The high cost of LiDAR technology has been on the minds of autonomous vehicle researchers for years.  Various solutions may cost $10,000 or much more for a single vehicle--far out of reach of mass production carmakers.

Tesla CEO Elon Musk has objected to using LiDAR in next-generation cars partly over cost concerns, instead relying on cameras to do the sensing work required.

 The issue of LiDAR cost surfaced again this week when Reuters reported that Mobileye, a unit of Intel, is planning a self-driving car system for 2025 that could use house-built LiDAR sensors rather than units from a LiDAR partner, Luminar Technologies.

Luminar and Mobileye had signed a supply agreement in November to use Luminar LiDAR in first-generation Mobileye vehicles to be used as robo-taxis starting in 2022.

 Mobileye CEO Amnon Shashua told Reuters that it is also developing its own LiDAR sensor for 2025 that relies on frequency modulated continuous wave (FMCW), rather than Luminar’s pulse technology.,

FMCW will benefit from Intel’s silicon phototonics manufacturing approach to drive down costs for consumer cars and could even replace Luminar’s units in robo-taxis.
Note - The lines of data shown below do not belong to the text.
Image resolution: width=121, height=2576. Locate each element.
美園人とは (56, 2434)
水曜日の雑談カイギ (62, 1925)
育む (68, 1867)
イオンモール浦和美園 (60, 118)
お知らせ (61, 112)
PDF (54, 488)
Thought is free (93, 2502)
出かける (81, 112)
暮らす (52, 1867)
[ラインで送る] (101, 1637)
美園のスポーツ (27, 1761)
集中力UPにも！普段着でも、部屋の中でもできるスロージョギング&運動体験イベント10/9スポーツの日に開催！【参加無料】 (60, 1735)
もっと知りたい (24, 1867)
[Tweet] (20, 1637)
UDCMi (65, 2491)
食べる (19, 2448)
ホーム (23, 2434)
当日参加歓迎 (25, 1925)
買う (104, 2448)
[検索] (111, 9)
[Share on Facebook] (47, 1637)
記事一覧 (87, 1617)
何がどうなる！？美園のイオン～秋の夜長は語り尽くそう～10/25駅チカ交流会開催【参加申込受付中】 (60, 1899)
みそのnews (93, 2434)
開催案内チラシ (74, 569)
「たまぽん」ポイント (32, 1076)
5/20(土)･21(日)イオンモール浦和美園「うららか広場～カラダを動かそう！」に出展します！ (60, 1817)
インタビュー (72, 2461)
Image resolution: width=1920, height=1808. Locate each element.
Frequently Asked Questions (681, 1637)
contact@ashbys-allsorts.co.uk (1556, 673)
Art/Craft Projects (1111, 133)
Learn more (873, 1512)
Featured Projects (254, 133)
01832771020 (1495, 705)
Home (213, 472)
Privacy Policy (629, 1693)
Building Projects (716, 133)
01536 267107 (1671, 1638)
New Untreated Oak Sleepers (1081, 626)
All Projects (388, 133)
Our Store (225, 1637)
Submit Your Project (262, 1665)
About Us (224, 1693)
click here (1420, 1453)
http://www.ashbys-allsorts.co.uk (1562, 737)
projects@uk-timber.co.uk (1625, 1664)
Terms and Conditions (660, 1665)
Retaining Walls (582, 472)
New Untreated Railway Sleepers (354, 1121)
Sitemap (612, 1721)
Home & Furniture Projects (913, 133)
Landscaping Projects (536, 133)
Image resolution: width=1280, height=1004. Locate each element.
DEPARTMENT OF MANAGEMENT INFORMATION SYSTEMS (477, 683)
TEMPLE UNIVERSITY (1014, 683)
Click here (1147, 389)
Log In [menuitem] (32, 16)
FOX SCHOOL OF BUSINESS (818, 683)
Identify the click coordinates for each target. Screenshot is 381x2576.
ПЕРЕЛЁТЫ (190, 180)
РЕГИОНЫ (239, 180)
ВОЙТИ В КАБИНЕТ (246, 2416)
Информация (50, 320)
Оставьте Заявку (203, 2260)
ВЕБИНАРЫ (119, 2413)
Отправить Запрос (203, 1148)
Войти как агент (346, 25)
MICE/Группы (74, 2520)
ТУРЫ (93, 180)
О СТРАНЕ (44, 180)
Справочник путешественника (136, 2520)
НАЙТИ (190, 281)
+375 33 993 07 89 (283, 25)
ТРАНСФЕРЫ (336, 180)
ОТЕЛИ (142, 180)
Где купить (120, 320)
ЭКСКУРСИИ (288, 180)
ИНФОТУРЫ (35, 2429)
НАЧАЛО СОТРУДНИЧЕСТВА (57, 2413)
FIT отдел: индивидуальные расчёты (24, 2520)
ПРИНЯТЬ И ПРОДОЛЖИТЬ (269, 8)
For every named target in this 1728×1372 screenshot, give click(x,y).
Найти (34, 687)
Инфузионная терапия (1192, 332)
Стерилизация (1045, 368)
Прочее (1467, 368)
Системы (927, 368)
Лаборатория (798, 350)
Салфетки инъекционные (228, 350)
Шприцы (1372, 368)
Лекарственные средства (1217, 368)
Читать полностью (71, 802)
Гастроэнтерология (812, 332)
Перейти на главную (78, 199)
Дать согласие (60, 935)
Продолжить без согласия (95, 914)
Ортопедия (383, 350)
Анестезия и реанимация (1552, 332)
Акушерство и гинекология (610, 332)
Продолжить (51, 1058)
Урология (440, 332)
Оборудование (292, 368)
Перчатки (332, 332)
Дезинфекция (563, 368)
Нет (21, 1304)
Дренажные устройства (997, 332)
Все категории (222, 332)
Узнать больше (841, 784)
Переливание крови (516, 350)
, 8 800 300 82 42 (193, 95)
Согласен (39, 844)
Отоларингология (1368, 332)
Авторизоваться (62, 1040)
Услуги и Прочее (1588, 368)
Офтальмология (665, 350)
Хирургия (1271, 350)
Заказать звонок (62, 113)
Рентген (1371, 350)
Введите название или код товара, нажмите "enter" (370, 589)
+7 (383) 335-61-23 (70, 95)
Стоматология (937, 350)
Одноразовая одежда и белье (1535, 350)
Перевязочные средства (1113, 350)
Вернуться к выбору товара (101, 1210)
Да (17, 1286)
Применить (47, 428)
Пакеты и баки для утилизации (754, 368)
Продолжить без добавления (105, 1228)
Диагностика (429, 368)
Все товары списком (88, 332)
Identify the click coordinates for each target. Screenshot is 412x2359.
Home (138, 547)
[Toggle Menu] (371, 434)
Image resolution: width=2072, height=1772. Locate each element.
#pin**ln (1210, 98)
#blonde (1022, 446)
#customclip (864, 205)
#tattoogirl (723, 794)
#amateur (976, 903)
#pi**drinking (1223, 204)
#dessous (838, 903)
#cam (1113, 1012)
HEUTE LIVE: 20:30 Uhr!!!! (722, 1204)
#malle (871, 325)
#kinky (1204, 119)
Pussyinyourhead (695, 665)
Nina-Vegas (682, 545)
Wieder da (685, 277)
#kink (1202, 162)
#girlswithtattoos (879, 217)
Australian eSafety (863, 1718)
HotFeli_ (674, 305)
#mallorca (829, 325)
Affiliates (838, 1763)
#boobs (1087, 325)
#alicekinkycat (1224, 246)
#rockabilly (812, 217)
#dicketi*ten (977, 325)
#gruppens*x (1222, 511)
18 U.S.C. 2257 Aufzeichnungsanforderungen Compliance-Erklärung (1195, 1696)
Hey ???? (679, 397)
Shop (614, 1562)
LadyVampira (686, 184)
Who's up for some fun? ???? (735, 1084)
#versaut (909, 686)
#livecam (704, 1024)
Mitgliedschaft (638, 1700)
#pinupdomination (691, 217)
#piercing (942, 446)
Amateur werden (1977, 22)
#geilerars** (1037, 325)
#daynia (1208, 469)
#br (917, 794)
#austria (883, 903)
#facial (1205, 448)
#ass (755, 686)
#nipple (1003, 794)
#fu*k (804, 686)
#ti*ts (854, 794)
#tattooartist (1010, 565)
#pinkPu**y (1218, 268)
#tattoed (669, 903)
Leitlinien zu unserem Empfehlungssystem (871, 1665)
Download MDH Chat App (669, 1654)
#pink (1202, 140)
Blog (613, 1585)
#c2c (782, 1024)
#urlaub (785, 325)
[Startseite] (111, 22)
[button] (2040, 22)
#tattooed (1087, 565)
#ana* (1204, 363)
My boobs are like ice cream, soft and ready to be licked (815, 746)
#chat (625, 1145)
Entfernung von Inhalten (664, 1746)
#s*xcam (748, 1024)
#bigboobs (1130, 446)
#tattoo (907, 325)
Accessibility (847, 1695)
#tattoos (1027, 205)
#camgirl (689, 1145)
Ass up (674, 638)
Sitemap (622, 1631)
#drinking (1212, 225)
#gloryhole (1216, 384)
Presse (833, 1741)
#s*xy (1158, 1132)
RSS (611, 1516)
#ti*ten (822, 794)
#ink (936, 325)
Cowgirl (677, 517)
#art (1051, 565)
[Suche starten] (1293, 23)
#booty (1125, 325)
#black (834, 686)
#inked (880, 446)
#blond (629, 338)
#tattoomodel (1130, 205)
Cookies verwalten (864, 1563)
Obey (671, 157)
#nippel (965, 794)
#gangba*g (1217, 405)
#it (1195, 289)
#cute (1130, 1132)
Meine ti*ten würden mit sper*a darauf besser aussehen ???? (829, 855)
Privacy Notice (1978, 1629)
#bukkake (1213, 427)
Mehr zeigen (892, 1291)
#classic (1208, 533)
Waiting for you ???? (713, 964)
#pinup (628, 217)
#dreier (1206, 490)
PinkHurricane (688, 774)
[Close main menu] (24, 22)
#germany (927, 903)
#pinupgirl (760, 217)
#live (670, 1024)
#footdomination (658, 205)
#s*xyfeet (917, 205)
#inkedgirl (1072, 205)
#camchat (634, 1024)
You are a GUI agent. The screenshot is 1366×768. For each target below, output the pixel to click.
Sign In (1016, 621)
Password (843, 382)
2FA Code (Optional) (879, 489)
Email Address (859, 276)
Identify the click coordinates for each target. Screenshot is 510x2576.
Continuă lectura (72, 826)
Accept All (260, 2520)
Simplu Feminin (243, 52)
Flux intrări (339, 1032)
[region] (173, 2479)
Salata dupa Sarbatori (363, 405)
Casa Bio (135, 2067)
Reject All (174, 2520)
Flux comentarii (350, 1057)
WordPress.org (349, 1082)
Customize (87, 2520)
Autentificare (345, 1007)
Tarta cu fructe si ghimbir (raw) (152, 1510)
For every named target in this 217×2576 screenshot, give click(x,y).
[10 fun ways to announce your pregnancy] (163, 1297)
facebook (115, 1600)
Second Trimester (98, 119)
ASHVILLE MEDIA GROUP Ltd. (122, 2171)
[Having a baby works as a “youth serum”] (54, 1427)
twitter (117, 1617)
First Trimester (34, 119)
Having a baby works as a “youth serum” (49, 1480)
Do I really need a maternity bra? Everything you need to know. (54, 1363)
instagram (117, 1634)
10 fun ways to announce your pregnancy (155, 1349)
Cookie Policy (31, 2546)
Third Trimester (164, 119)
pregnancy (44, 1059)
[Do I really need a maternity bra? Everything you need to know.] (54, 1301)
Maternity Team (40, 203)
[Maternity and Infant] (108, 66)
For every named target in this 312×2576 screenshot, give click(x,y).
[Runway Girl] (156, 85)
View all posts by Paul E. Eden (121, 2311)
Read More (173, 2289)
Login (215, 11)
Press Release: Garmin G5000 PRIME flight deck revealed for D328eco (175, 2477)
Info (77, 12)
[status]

  “We believe the cost of an entire self-driving system can be in the few thousand dollar range and that brings us into a consumer vehicle position,” Shashua said in the report.  “If we can make this work, it will also be used for robo-taxis.”

The Reuters report helped generate concerns about the future of Luminar, sending its stock price down 23% on Tuesday, December 15. Shares dropped from a high of 29.88 that day to 22.87, but have slowly recuperated to 25.55 at noon EST on Thursday.

The next day after the stock price drop on Wednesday, Luminar and Mobileye issued a joint press release that said the companies are still collaborating “full speed ahead.” In the release, the November 20 contract between the companies was mentioned again, stating that Luminar would provide its LiDAR in production volumes at sub-$1,000 cost.

Also in the release, Shashua was quoted saying Mobileye “has worked closely with Luminar for our next phase of driverless car development.”  He added, “In tandem, Mobileye has independently been working on silicon photonics-based LiDAR that could be part of our future solutions. This has been public for some time and does not change our plans to use Luminar.”

Luminar was founded in 2012 and has a 350-person work force in several locations. The recent drop in its shares came less than two weeks after the company started trading as a public company on Dec. 3.

Luminar competes with Velodyne Lidar, which went public in September and Aeva, which has plans to go public. Luminar has a deal with Volvo, owned by Chinese carmaker Geely to supply LiDAR units for consumer vehicles starting in 2022.